Most of the soak methods will get the surface and near surface oils.
But the deep down oil needs to come out too or it'll just make it's way to the surface sooner or later.
After years of trying numerous methods of getting oil out of gunstocks, primarily SxS butt stocks & forends, I've settled on a soak in laquer thinner first.
It does as good a job as acetone, doesn't evaporate as fast when working with it, hopefully isn't as bad for you,,but still does evaporate from the wood in a 1/2 hour or so (usually less) once pulled from the stuff.
Once out of the thinner soak, I use whiting powder. A can from Brownells has lasted a long time even though I use it all the time.

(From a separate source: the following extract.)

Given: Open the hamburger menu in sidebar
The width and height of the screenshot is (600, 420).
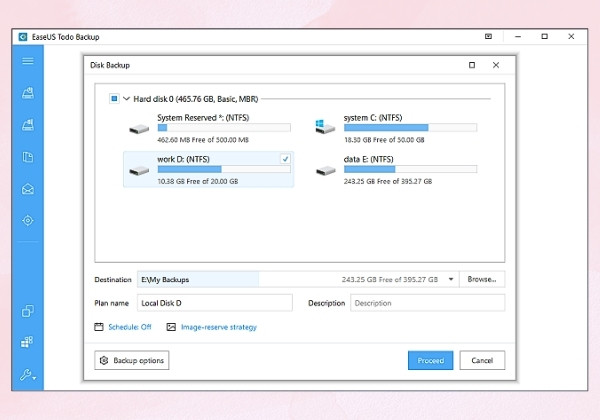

I use cheap rubbing alcohol to mix the paste up instead of acetone.
Acetone may cut the oil in the wood better but it evaporates so fast before it ever gets a chance to do that and that's not the role of the solvent in the paste anyway.
The alcohol (or acetone or laq thinner,,what ever you want to use in mixing the paste) is there only to make the whiting powder into the paste so you can get it onto the wood.
Reletively fast drying is a plus so it doesn't run, but it doesn't have to speed dry as acetone does.
It drys into a hard but brittle shell of whiting encasing & clinging to the wood and absorbs the oil as it makes it way to the surface.
As the coating turns yellow/brown after a day or so, brush it off and reapply another coating, remove that one when it turns color and reapply, again and again till no more oil discolors the wood.
It may take a couple weeks to a month to do a stock. But it is dry of oil when I'm done. Small price in time to pay when everything else done after that depends on an oil free wood to work on.
I sometimes have as many as a half dozen stocks and/or forends in the process at one time. Sometimes I forget about one or some of them but it doesn't matter. When I get to it, a quick brushing and recoat and back on the hook.
Yes it is a painfully slow process, but the only way you'll know that all the oil is removed (the whiting discoloration is the indicator). The other methods simply do not work to bring the deep down oil to the surface and extract & remove them in their shorter work times.
The oil can be several inches into the head of a butt stock/pistol grip and simply soaked thru side to side.
I've used the method for many years now on everything from Parkers to Purdeys to Military rifle restorations.
I'd used other methods like kitty litter, heat lamps, oil dry, water based solvents/cleaners, ect. But none do the complete job though they may seem too.
Leave the piece alone when you think it's dry of oil for a week and see if it starts to leak again.
If you don't want to harm existing finish, skip the laquer thinner soak and go right to the whiting. It'll just take a few more applications.